Oh certainly, I agree. However, the lack of (non-awful) explicit, atheistic writing on morality is still an important problem, and helps religious people get away with denying atheists can be moral. If you are moral, but can't explain why, it's easier for people to doubt.


The annoying thing with religion is that each has a body of good principles which serve to lure new believers, and then after that it's: "Now that you've learned all the good stuff that actually makes sense, here's more 'good stuff'" and then they proceed to teach arbitrary principles and even harmful ones that sometimes completely contradict the actually good principles.

Example: "Don't kill your neighbor." Hey that makes sense, let's become Christian! And then later you read in the Bible that "if your neighbor does X or Y, KILL HIM WITHOUT MERCY!"

As for the problem of inconsistencies in the Bible, the usual response is that you need someone to sort it out for you... But what's the point of having a reference if a big part of it is bullshit and you need someone like a priest to sort it out for you? And then you lose your self-determination...

As for the arbitrary stuff, one good example would be "Don't work on Sundays", though I admit that's not a very popular one anymore. I think it's normal that everyone holds some arbitrary beliefs without good proof but it's appalling when a MASSIVE amount of people standardize on a common body of arbitrary beliefs and then collectively "refute" your rational objections (oftentimes by refering you to "authoritative" sources like the Bible, and then you can never win against "Bible lawyers").


I agree with your complaints, and many other complaints.
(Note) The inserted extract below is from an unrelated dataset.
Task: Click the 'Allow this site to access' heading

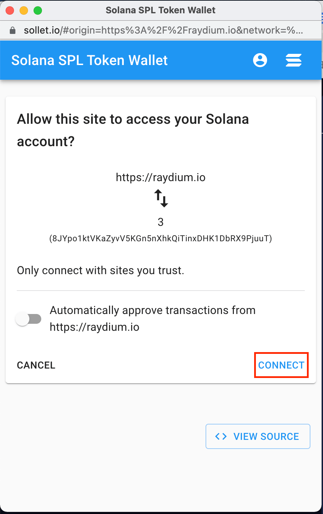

Christianity is flawed. But the fact remains that in some situations it helps people, and we should respect that.

It's not like any of our traditions are without flaws, and it's not like starting from scratch is better than modifying existing traditions, so be kind to Christians.


sorry you feel that way im not a chrstian but i think most religions can benefit a person if its a fit for them . . as long as they dont try to convert me im cool


feel what way? i wasn't being sarcastic.


I'll go right ahead and bite the karma loss for suggesting that "near death experiences" and perhaps head trauma causes people to lean towards the bible.